Write out every record in full, exactly as written, please.

**The records**
>>>>>

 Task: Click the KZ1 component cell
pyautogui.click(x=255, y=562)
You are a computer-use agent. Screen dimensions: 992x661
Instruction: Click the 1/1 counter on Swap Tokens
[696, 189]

<<<<<

**Completed task**
 Task: Click the KZ1 component cell
pyautogui.click(x=255, y=562)
You are a computer-use agent. Screen dimensions: 992x661
Instruction: Click the 1/1 counter on Swap Tokens
[696, 189]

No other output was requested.